Time, Memory & Disk space
Running the script on a single core takes 3 minutes (143.07 seconds) and requires a small amount of memory. In total, the output file requires 2.4 MB of disk space.
Output files:
The file ``mutRates-comp.highEvolTimeQuant0.99.svg’’ contains the plot for Figure 4.
Function details
Only relevant functions have been documented below. For more details on any function, check the comments in the souce code.
- class 6_3_plotFig_MutRatesComp.MutRateStudy(author, publYear, methodType, ucscName, mutRatePPPY, mutRatePPPY_lb, mutRatePPPY_ub)
Bases:
tuple
- author
Alias for field number 0
- methodType
Alias for field number 2
- mutRatePPPY
Alias for field number 4
- mutRatePPPY_lb
Alias for field number 5
- mutRatePPPY_ub
Alias for field number 6
- publYear
Alias for field number 1
- ucscName
Alias for field number 3
- 6_3_plotFig_MutRatesComp.computeDistribQuantile(taudistrib_est_onespecies, quantile)
- 6_3_plotFig_MutRatesComp.computeEvolTimeEmpty(my_dataset, UCSCname, alpha, empty_evoltime_quantile)
- 6_3_plotFig_MutRatesComp.createLines(ax, my_dataset, rows, corr=0)
Creates horizontal lines separating direct and indirect estimates.
- 6_3_plotFig_MutRatesComp.getDirectEstimates()
It returns a list where each entry corresponds to a previous study. All studies returned by this method are Direct Estimates, i.e., they count mutations that occur between generations in present-day individuals. WARNING: The indel sizes vary in each study (see entry ``Indel sizes’’ in each tuple). As lower the maximum indel size is, higher the mutation rate estimation.
- 6_3_plotFig_MutRatesComp.getEmptyWindows(alpha, my_dataset)
- 6_3_plotFig_MutRatesComp.getExtrapolatedEstimates()
It returns a list where each entry corresponds to a previous study.
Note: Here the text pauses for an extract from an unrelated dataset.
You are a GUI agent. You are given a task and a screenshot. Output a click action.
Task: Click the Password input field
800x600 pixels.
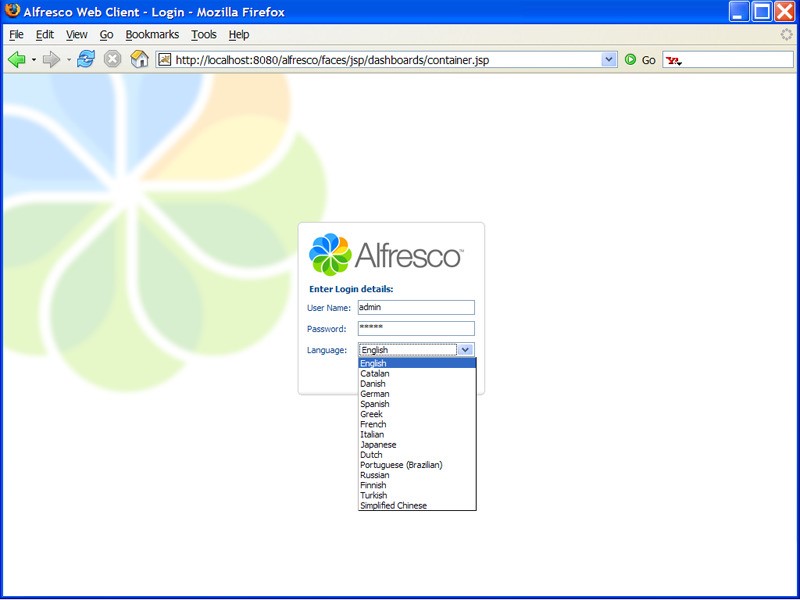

All studies returned by this method are Extrapolated Estimates, i.e., they estimate the indel rate based on the substitution rate. These studies have the generation time unclear and, therefore, were left out of the analysis.
- 6_3_plotFig_MutRatesComp.getIndirectEstimates()
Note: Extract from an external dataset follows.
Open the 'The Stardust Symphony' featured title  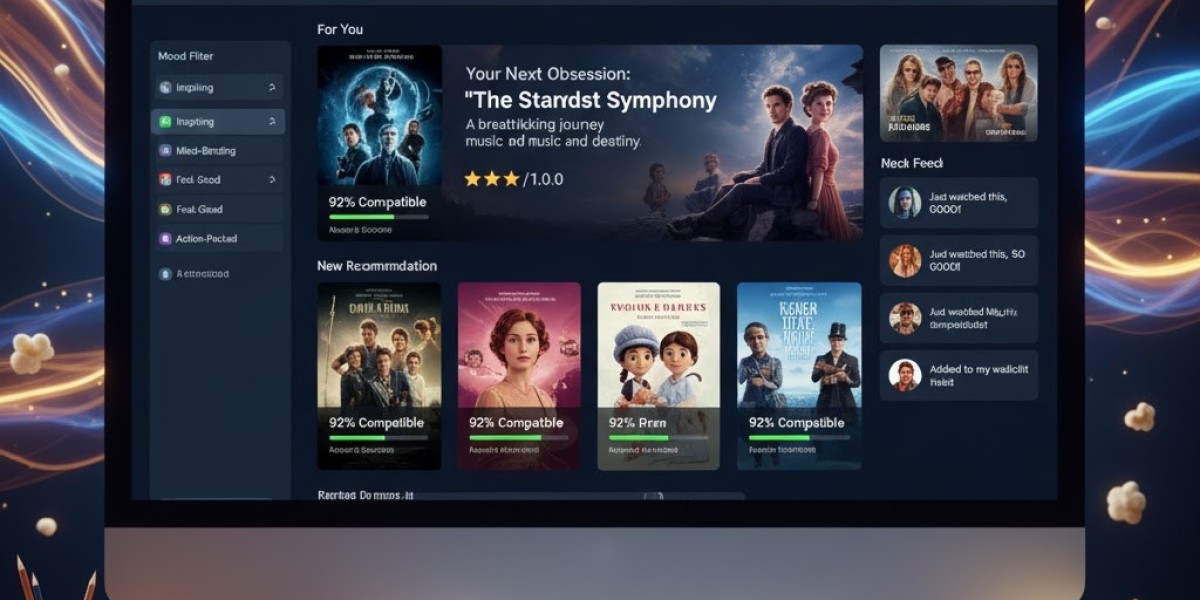pos(591,100)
It returns a list where each entry corresponds to a previous study. All studies returned by this method are Indirect Estimates, i.e., they compute their estimate based on the evolutionary distance and the divergence time separating two species.
- 6_3_plotFig_MutRatesComp.getNewEstimates(my_dataset, alpha, empty_evoltime_quantile=-1)
- 6_3_plotFig_MutRatesComp.loadOurData(alpha, my_dataset, empty_windows=None, empty_evoltime_quantile=-1)
- 6_3_plotFig_MutRatesComp.makeFigure4(alpha, my_dataset)
- 6_3_plotFig_MutRatesComp.meanEvolTimes(taudistrib_est_onespecies, empty_win_info=(-1, -1), empty_win_tau=-1, bootstrap=False)
- 6_3_plotFig_MutRatesComp.plotErrorRect(ax, study, ycoord, color)
- 6_3_plotFig_MutRatesComp.plotIcon(ax, icon_width, iconFilename, xval, yval, rect)
- 6_3_plotFig_MutRatesComp.plotMutationRateComparison(my_dataset, new_ests, direct_ests, indirect_ests, empty_evoltime_quantile)
- 6_3_plotFig_MutRatesComp.plotMutationRatePerType(ax, mutRateEstsAll, mutRateEsts, markerStyle, icon_width)
- 6_3_plotFig_MutRatesComp.yLabels(ax, my_dataset, rows, corr=0)
Creates y-labels The y-label consists of the name of the species that was compared with human (or “Human” if it is a direct comparison), and from which study (author + publication year) the estimate comes from.